• **PROVIDED DATA**:

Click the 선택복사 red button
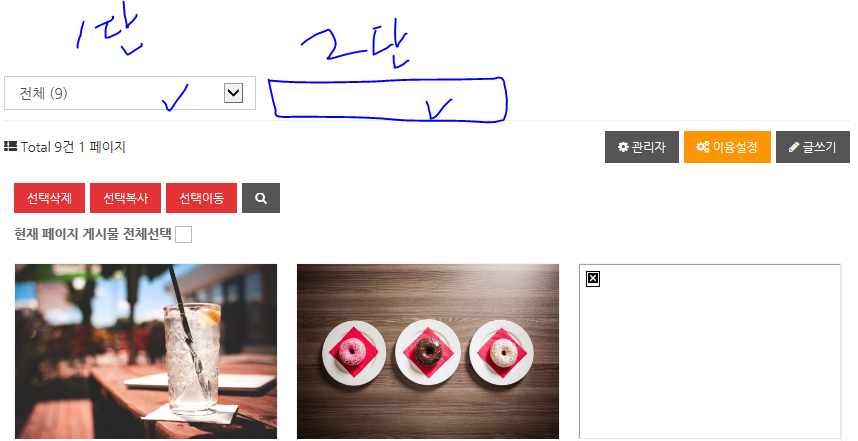 point(125,198)
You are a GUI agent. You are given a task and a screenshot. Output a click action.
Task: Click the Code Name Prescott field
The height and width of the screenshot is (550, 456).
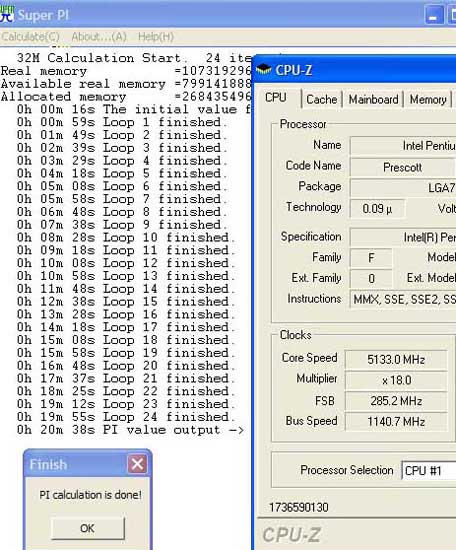coord(402,167)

• **EXERCISE GOAL**: Pull out every line in the items above that contains the string "screenshot".

• **TASK RESULT**:
You are a GUI agent. You are given a task and a screenshot. Output a click action.
The height and width of the screenshot is (550, 456).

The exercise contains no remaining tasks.